Some theorists have posited the notion of tachyons, particles that travel faster than light but never travel slower than light. However, they have never been observed to exist.

https://en.wikipedia.org/wiki/Tachyon

John Wheeler and later Feynman theorized that electrons can travel back in time and we would observe them as positrons.

https://en.wikipedia.org/wiki/One-electron_universe

The one-electron universe postulate, proposed by John Wheeler in a telephone call to Richard Feynman in the spring of 1940, is the hypothesis that all electrons and positrons are actually manifestations of a single entity moving backward and forward in time.
...

Feynman was struck by Wheeler's insight that antiparticles could be represented by reversed world lines, and credits this to Wheeler, saying in his Nobel speech:
"I did not take the idea that all the electrons were the same one from [Wheeler] as seriously as I took the observation that positrons could simply be represented as electrons going from the future to the past in a back section of their world lines.
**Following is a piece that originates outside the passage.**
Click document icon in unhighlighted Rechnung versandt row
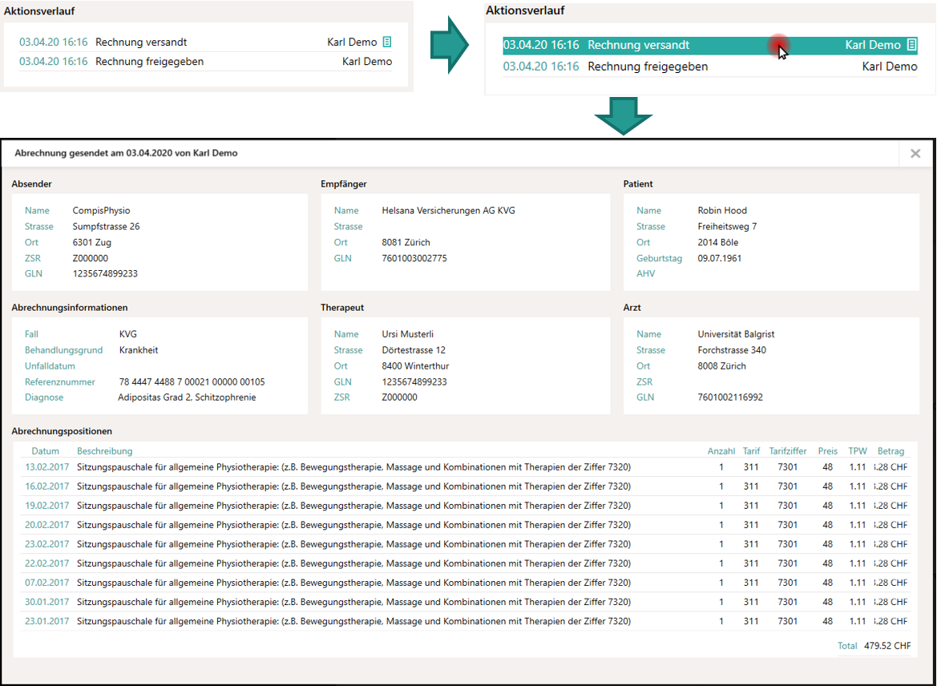937x686 pixels. pos(387,42)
That, I stole!"[1]
Feynman later proposed this interpretation of the positron as an electron moving backward in time in his 1949 paper "The Theory of Positrons" later applied it to all production and annihilation of particle-antiparticle pairs, stating that "the eventual creation and annihilation of pairs that may occur now and then, is no creation nor annihilation, but only a change of directions of moving particles, from past to future, or from future to past."
With that said, I think we've pretty much answered the OP's question that infinite speeds have been superseded by Special Relativity, and now it's time to close this thread.